O século 20 foi marcado por transformações tão profundas e complexas nas práticas da Medicina que se torna difícil compreender como, em pouco mais de cinquenta anos, a longevidade humana, em certos países, aumentou mais de vinte anos.
O maior destaque que dominou, completamente, a segunda metade do século vinte foi a genética. A partir da descoberta da cadeia espiralada do ADN, em 1953, por Watson e Crick, que alcançou direta e indiretamente o estudo do genoma humano, inseminação artificial, antibióticos, métodos anticoncepcionais, métodos terapêuticos experimentais, virologia, imunologia, cancerologia, radioterapia, quimioterapia, vacinas, que forçaram outras mudanças e novas leituras dos códigos de ética médica.
Ao mesmo tempo, é impossível pensar o século 20 sem relembrar os horrores das duas guerras mundiais, as propostas da eugenia e os campos de concentrações dos nazistas.
Em pouco menos de cinco anos, em alguns países, as raízes históricas da ética médica foram destruídas junto às experimentações em seres humanos, a mortalidade proporcionada pelas bombas atômicas sobre Hiroshima e Nagasaki, aumento da quantidade de pessoas em condições de miséria absoluta, vertiginoso crescimento industrial, gerando milhões de trabalhadores trabalhando em condições insalubres.
Os vencedores da II Guerra Mundial impactados sob esses horrores praticados pelos vencidos, alemães e japoneses, alguns com a participação de médicos, em novembro de 1946, em Nuremberg, instalaram o Tribunal Militar Internacional, onde a maior parte dos oficiais alemães capturados foi condenada à morte.
A escolha da cidade de Nuremberg não foi um ato isolado, estava mesclado de grande valor simbólico, já que naquela importante cidade alemã, ocorreram festividades apoteóticas ao nazismo. Nesse contexto nasceu o Código de Nuremberg com a humanidade retornando o caminho da valorização da dignidade humana e da reflexão ética sobre a vida.
Por outro lado, infelizmente, o Código de Nuremberg, único no gênero na história da humanidade, com enorme simbolismo na ética médica, inicialmente, não tiveram valor de lei.
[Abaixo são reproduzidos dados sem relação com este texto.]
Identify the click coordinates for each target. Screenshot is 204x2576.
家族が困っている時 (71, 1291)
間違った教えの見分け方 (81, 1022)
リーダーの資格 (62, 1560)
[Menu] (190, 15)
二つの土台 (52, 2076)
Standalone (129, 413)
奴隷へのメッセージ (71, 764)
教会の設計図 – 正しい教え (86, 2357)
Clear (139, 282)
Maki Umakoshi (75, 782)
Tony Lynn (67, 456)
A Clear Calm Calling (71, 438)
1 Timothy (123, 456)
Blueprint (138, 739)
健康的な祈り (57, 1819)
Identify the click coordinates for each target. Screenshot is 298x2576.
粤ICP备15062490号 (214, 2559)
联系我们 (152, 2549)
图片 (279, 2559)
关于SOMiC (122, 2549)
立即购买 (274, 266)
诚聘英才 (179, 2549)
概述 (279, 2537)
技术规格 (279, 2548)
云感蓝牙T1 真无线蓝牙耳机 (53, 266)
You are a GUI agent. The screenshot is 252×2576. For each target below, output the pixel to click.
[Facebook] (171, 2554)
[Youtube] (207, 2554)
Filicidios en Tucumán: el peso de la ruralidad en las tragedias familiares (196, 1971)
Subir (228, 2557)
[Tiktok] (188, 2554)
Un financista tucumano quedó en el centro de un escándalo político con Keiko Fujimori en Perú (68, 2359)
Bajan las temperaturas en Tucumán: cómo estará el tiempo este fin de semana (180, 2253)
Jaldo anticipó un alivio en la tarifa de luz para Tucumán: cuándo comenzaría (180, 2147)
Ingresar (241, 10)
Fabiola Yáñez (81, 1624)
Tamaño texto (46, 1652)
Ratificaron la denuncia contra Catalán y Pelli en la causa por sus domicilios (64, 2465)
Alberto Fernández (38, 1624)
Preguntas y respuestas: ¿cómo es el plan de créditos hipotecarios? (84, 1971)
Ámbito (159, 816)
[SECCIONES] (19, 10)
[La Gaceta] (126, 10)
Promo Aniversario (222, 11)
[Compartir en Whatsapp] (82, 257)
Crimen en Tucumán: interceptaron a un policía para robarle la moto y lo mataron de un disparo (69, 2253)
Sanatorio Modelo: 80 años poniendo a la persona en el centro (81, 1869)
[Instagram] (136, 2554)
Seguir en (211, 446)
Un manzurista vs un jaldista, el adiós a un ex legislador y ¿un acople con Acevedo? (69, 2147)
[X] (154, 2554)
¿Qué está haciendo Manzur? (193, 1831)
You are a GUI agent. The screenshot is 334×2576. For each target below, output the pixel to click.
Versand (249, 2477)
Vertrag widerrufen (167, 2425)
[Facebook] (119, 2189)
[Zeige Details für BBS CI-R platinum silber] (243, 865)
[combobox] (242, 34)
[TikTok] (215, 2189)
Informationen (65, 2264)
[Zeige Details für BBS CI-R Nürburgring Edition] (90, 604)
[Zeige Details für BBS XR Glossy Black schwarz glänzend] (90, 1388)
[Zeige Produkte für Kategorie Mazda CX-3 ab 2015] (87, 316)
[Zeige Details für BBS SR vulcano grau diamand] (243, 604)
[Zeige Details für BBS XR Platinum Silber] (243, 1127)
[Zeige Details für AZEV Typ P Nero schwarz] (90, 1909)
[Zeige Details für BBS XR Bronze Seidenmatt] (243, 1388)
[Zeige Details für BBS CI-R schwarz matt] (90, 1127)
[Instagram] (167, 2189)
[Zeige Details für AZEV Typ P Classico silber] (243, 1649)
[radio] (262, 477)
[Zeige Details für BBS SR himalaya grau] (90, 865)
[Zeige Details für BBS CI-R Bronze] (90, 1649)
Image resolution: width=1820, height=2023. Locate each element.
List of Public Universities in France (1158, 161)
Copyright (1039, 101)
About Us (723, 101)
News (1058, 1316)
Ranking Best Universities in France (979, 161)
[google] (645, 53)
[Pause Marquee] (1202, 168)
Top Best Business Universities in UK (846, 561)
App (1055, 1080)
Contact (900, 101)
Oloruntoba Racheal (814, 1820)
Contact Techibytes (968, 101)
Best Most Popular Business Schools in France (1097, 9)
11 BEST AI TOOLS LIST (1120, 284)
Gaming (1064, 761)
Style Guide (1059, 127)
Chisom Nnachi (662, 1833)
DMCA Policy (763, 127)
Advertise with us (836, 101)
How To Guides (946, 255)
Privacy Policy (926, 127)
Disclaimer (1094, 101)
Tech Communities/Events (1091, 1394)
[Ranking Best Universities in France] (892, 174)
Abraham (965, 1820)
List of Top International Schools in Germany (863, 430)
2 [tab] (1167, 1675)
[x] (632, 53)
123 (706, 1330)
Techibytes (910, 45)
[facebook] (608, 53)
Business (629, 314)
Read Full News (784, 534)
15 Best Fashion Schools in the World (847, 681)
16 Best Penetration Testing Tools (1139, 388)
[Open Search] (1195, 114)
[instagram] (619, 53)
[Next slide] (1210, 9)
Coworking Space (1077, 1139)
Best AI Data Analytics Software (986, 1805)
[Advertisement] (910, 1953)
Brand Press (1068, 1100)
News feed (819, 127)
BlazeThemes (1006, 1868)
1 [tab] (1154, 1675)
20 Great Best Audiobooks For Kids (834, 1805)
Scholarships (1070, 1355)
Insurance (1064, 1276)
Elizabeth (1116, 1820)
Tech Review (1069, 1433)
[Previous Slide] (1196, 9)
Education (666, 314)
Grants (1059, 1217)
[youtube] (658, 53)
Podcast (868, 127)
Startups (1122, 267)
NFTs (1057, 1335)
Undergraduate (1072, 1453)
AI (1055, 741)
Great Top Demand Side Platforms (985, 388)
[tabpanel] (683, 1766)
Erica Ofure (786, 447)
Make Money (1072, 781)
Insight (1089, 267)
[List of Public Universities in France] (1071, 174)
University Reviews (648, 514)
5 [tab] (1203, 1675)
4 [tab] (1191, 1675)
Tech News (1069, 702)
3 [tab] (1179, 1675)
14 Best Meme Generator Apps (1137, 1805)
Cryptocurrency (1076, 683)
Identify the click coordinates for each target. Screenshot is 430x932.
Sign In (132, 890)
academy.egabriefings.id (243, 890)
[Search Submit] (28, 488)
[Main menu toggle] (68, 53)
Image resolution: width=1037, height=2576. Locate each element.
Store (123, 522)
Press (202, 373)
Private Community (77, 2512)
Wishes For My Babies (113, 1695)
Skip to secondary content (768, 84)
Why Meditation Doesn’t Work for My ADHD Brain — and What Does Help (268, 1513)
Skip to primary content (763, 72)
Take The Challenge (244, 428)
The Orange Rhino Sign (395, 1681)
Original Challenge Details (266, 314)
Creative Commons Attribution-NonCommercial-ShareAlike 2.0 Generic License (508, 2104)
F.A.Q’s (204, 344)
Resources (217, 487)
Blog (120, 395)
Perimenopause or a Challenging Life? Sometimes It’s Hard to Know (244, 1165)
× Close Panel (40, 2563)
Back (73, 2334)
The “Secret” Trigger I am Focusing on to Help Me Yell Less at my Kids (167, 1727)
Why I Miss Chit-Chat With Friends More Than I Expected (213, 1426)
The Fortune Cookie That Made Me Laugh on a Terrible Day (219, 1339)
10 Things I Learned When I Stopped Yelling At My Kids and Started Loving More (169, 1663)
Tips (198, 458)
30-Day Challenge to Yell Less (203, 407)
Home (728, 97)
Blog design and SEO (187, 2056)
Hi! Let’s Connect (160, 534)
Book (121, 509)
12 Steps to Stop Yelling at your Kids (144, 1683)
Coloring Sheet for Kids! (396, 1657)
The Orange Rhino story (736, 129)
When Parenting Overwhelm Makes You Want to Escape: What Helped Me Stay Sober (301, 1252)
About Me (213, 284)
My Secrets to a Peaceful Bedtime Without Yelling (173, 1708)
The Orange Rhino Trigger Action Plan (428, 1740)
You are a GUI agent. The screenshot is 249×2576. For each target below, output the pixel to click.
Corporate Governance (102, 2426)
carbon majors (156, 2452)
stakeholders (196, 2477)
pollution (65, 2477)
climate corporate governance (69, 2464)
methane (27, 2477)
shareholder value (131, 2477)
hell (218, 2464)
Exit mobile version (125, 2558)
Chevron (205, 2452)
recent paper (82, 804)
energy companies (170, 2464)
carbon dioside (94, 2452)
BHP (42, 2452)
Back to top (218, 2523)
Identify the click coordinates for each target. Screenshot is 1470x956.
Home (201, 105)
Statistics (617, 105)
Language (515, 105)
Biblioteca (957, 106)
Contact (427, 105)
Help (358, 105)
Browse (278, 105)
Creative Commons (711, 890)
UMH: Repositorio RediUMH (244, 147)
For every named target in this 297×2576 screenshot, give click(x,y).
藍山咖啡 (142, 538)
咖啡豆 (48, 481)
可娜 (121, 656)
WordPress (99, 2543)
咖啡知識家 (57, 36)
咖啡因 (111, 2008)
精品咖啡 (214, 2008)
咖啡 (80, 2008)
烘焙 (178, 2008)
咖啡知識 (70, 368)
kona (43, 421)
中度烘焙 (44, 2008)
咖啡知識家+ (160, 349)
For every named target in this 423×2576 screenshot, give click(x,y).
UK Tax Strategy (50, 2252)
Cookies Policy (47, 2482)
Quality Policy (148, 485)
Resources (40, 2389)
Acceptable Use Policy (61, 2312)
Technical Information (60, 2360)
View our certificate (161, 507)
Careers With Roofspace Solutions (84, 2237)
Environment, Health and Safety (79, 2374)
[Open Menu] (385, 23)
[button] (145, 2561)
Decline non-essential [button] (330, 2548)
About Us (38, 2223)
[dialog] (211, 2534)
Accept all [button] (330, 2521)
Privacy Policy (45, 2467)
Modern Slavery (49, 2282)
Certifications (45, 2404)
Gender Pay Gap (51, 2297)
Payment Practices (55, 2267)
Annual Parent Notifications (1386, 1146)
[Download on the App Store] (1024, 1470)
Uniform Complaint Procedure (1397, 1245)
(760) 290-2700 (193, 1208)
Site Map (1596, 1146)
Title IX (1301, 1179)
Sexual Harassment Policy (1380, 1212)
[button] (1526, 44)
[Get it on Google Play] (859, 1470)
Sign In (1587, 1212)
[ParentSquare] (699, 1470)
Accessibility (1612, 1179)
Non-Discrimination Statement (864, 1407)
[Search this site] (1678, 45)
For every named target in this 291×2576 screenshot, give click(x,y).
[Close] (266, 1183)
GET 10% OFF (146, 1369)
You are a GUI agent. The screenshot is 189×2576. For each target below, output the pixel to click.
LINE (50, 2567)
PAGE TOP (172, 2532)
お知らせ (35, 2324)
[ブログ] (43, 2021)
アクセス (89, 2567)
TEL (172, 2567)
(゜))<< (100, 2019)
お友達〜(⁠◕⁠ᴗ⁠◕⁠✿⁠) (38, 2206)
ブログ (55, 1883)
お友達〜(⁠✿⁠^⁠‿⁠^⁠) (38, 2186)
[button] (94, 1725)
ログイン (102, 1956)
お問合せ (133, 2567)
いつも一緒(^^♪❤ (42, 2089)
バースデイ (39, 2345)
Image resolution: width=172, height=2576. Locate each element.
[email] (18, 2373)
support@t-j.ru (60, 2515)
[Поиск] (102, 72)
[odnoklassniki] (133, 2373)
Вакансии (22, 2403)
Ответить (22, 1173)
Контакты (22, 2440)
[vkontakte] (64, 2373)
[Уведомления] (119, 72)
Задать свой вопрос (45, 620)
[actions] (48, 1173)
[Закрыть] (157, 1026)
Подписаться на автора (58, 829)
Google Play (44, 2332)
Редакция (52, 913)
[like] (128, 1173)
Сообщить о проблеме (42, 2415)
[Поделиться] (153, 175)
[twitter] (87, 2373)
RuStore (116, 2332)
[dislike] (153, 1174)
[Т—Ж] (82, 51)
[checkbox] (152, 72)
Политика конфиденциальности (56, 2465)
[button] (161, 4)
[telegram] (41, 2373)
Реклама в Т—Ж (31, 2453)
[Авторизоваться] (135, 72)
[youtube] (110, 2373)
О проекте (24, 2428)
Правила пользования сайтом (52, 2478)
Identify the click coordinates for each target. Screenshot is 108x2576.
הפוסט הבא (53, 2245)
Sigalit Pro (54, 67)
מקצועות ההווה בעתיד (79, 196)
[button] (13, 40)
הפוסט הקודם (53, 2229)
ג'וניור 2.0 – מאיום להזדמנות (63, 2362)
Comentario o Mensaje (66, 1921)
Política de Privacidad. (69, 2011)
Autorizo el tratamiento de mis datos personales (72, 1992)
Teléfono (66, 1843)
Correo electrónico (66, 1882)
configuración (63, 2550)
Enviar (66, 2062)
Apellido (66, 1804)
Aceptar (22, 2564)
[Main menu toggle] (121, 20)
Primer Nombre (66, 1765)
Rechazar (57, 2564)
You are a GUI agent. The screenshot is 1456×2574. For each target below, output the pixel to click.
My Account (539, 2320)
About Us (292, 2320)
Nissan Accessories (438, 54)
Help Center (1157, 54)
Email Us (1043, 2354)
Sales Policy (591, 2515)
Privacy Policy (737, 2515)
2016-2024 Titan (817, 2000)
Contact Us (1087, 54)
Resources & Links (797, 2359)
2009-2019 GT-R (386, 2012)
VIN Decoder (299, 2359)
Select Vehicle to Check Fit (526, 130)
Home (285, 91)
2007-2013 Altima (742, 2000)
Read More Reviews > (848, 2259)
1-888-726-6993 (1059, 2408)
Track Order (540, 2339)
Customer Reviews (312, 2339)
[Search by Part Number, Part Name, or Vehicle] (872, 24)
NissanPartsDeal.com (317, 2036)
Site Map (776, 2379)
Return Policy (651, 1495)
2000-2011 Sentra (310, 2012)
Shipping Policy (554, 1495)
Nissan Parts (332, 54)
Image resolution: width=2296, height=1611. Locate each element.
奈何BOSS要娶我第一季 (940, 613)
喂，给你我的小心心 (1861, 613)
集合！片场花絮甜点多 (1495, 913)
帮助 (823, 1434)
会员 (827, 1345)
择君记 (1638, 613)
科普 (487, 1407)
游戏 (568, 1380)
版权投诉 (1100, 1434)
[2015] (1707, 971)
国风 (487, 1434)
Entre as diretrizes, se destacam:
– Consentimento voluntário do ser humano é absolutamente essencial;
– O experimento deve trazer resultados benéficos à sociedade;
– O experimento deve ser baseado em resultados de experimental animal;
– O experimento não deve causar nenhum tipo de sofrimento ao sujeito da pesquisa;
– Nenhum experimento deve ser mantido se houver suspeição de poder determinar qualquer tipo de invalidez ou a morte no sujeito da pesquisa;
– Devem ser tomados cuidados especiais para proteger o sujeito da pesquisa de qualquer possibilidade, mesmo remota, de dano, invalidez e morte;
– O experimento deverá ser conduzido por pessoas cientificamente qualificadas;
– Durante o curso do experimento, o sujeito da pesquisa deve ter a plena liberdade de se retirar, caso ele sinta que há possibilidade de algum dano;
– Durante o curso do experimento, o pesquisador deve estar preparado para suspender os procedimentos, se ele perceber que a continuidade do experimento poderá causar dano, invalidez ou morte do sujeito da pesquisa.
Antes de ter força de lei, o Código de Nuremberg não impediu que um médico norte-americano dirigisse atrocidade em seres humanos desprotegidos, injetando o treponema da sífilis, em negros no Mississipi, para “ver como a sífilis avançava até a morte do doente”, mesmo após de a penicilina estar em uso.